Квартира отца находилась в деловой части города, вдали от апельсиновых плантаций. По голой бетонной лестнице я поднялся на третий этаж безликого современного здания. Мебель, которую родители привезли с собой из Англии, совершенно не годилась для средиземноморского лета – и так дышать было нечем. Это было одной из примет новой родины: ашкенази привозили с собой обитую плюшем мебель, еще не осознав, что Израиль не только всеобщая идея, но и страна с тяжелым климатом. Бедуины на солнце не жаловались, а евреи, прибывшие с севера, изнывали от жары. Отец был одет в широкие штаны и грязную просторную полосатую рубашку не по размеру, а на голове у него я с удивлением заметил ермолку. Конечно, я сразу спросил, что с матерью.

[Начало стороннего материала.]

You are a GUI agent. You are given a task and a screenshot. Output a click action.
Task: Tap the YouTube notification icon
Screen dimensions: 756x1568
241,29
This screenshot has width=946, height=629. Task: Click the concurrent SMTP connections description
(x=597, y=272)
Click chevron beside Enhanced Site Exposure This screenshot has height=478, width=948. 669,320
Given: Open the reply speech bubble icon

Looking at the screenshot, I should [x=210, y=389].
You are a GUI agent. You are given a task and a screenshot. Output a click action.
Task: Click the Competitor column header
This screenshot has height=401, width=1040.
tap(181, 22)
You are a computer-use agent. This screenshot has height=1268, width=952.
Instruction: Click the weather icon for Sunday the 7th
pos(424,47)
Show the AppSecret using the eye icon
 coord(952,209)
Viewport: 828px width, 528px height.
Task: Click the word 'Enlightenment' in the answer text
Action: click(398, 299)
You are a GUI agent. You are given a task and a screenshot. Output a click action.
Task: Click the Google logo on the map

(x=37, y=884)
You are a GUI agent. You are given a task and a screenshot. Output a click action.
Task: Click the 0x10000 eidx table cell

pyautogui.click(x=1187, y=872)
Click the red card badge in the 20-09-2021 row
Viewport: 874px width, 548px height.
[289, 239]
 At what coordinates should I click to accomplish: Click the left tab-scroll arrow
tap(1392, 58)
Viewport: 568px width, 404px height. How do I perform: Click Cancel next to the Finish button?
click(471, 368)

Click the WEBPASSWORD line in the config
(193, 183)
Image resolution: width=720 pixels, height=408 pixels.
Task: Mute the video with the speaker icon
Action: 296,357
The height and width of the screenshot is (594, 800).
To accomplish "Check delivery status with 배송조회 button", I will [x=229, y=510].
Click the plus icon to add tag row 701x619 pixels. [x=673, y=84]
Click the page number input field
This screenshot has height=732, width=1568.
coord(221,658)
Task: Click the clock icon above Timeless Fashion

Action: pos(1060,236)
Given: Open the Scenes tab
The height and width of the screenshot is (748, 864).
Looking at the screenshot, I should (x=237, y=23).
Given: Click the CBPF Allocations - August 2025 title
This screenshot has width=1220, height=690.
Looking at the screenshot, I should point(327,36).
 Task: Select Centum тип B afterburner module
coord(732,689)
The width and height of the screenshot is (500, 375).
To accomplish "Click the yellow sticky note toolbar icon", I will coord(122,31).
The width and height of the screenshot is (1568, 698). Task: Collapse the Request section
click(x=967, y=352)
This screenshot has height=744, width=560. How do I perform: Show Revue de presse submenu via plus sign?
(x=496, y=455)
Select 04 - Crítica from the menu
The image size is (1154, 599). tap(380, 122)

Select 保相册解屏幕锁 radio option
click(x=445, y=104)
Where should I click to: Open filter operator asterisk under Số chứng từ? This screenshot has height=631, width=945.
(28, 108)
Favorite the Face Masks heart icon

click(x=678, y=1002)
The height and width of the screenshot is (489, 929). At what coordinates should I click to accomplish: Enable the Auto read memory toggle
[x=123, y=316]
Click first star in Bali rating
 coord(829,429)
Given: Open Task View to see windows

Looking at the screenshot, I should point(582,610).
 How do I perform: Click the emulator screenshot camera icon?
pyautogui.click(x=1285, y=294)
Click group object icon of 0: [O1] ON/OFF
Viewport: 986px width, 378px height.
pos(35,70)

– Умерла, – ответил он, – еще до того, как я отправил телеграмму. Не хотел говорить сразу. Долго ты сюда добирался.
Я объяснил почему.
– Она не болела. Бомба. Дочь Израиля отправилась поклониться Святому городу – а тут нарушение перемирия. Где, спрашивается, были эти чертовы войска ООН?
– Ты и Ципоре послал телеграмму?
– Нет. Побоялся, что у нее снова случится выкидыш. Да и не хочу я, чтобы она сюда приезжала, нечего здесь женщине делать. Пусть думает, что мать жива, и поклянись сейчас же памятью матери, что ты ей ничего не скажешь. Я сам скажу, когда сочту нужным. Пусть хоть в ее сознании мать остается живой. Несчастная жертва.
– Уже похоронили?
– Конечно. Все как полагается у ортодоксов, которые правят этим светским государством. Кадиш и все остальное. Хочешь увидеть ее могилу? Завтра. Все сделали очень быстро. При здешней жаре труп моментально разлагается. Тело удалось опознать по сумке, которая осталась у нее в руках. Говорят, еле оторвали – так крепко были сжаты ее пальцы. Теперь все кончено. Сам президент, старый друг твоего деда, присутствовал на похоронах. Ты, наверно, думаешь, что напрасно приехал. Скоро поймешь, что это не так
– Неважно выглядишь, – сказал я, плохо соображая. – Ты хоть что-нибудь ешь?
– Ем ли я? Это нас едят в этой стране. Живьем. Я пью. Не виски, нет, здесь это никому не по карману. Арак. Можешь найти это слово в Коране, там, где сказано, что пить запрещено. Эти уроды рано или поздно и до меня доберутся, но прежде я хотя бы одного сам прикончу. Между прочим, по-арабски арак значит пот. Попотеют они у меня, но не простым потом, а кровавым.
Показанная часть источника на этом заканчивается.